[systemd-devel] Compatibility between D-Bus and kdbus
Thiago Macieira
thiago at kde.org
Mon Nov 24 18:40:10 PST 2014
Sorry for the delay in replying. I didn't have time until after KLF...
On Wednesday 01 October 2014 14:33:01 Simon McVittie wrote:
> System bus access-control policy
> ================================
[snip]
> If I remember correctly, the least bad solution anyone could think of
> was to introduce a new pseudo-bus-type alongside DBUS_BUS_SYSTEM (and
> its equivalent in other libraries like GDBus), perhaps called
> "DBUS_BUS_SYSTEM_UNTRUSTED" or something (better names welcome), with
> its own shared connection: connections to that bus type are not assumed
> to filter messages by their payload, and method-call recipients are
> expected to use Polkit or similar, or do their own simplistic
> access-controls like "must be uid 0" by calling GetConnectionUnixUser or
> GetConnectionCredentials on the sender's unique name.
I'm wondering if the same solution should be applied to the session bus. That
would have the unfortunate effect that applications that aren't ported to know
about kdbus will always fallback to proxy functionality. It would be
unfortunate because the number of applications that need policy decisions on
the session bust must be asymptotically close to zero.
An alternative solution would be for the "trusted" connection to check if
there are any files in /etc/dbus-1/session.d.
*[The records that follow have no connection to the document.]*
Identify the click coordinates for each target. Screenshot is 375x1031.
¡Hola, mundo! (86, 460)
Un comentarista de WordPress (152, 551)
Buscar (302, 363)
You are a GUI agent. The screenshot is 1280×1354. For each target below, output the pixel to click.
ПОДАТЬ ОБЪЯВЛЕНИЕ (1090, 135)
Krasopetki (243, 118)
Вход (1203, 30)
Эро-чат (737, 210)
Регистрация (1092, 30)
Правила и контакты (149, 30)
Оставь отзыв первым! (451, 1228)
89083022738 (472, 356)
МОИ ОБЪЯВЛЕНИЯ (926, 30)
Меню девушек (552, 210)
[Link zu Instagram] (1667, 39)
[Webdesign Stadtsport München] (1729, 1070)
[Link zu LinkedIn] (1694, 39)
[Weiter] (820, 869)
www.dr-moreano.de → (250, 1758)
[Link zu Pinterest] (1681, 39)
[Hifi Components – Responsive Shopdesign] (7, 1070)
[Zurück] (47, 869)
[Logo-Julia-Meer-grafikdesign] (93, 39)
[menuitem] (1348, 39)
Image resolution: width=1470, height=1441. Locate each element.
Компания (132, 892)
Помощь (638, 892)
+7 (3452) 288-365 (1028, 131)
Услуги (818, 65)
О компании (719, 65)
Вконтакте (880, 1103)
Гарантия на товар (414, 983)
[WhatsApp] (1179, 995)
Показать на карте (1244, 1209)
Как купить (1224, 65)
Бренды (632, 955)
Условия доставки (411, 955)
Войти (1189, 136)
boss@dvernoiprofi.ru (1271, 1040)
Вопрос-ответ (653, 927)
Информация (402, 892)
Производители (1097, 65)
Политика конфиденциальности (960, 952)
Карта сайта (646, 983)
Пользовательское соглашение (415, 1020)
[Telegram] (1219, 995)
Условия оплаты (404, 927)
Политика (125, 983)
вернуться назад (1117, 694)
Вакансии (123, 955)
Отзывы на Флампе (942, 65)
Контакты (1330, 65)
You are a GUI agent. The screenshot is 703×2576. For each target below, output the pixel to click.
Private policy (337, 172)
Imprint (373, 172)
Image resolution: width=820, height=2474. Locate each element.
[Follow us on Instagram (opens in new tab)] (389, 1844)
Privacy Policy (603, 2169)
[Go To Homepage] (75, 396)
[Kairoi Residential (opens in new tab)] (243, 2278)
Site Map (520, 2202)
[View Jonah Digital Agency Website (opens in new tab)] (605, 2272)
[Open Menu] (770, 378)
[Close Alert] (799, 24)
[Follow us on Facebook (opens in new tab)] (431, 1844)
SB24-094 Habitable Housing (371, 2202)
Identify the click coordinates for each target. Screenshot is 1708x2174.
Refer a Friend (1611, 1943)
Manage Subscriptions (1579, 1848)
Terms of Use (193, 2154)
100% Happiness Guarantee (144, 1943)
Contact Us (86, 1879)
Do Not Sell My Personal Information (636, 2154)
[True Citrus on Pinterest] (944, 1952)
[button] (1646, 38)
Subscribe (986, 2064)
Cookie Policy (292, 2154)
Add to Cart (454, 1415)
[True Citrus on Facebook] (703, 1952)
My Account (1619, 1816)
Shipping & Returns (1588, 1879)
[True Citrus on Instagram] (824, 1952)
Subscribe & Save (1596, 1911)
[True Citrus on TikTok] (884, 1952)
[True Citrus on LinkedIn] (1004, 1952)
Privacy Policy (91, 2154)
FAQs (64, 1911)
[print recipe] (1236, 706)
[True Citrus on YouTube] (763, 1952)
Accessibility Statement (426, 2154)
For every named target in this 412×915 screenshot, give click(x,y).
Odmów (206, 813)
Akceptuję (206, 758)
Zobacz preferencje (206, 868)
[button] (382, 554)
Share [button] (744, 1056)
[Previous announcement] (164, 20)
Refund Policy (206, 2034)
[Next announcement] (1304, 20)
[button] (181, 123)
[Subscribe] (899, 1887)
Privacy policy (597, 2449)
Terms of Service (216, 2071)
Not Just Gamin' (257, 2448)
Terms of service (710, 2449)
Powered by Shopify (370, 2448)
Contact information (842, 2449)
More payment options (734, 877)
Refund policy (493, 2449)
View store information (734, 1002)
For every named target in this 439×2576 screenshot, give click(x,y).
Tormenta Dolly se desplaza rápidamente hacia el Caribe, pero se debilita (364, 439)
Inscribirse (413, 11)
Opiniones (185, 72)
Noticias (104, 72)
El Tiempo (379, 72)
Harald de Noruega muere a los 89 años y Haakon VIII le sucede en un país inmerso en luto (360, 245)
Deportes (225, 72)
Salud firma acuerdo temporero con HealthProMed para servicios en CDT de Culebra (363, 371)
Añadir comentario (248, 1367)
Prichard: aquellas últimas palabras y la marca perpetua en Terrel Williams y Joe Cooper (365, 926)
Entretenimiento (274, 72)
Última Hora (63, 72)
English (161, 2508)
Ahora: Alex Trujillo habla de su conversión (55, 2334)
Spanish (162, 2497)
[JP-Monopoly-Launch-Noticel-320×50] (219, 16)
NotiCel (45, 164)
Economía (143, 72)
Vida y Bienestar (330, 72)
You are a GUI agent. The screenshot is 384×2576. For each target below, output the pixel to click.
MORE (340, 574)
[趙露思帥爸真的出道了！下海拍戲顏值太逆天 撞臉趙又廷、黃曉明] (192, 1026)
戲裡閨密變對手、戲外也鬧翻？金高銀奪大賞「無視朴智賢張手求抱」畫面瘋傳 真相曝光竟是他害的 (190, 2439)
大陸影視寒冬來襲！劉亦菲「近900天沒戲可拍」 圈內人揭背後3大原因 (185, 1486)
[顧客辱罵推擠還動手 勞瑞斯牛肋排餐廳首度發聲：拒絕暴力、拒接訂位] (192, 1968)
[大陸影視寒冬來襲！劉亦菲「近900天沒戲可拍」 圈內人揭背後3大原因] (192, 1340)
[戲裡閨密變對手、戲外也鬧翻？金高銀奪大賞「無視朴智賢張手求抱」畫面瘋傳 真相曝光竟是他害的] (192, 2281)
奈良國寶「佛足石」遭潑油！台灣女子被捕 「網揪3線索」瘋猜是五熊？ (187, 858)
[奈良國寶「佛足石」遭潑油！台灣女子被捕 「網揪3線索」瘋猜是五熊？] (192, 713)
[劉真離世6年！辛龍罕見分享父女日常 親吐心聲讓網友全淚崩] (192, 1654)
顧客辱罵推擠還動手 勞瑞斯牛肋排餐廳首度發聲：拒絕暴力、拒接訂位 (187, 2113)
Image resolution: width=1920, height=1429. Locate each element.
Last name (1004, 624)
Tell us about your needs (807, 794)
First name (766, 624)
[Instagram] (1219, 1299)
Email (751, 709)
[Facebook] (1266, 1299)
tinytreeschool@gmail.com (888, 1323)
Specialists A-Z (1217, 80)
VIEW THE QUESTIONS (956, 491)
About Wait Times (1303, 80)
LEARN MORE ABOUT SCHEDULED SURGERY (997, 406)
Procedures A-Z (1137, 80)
If there aren't, it can assume
that trusted == untrusted.
PS: we should also find a name that conveys that you *want* the new bus type.
> I'm also very tempted to propose a syntax for an opt-in kdbus-like
> security model (which would take precedence over system.conf/system.d)
> via adding lines to .service files, so that individual services can have
> a sane security model on non-kdbus or non-Linux systems, and systemd's
> systemd-dbus1-generator could use those lines as input. If we get far
> enough with moving system services to that, maybe the transition can be
> easier.
I like this idea, with the proviso that Lennart pointed out: we need to first
include the metadata in the dbus1 stream messages so the application can sort
out the policy decisions like the kdbus implementation would.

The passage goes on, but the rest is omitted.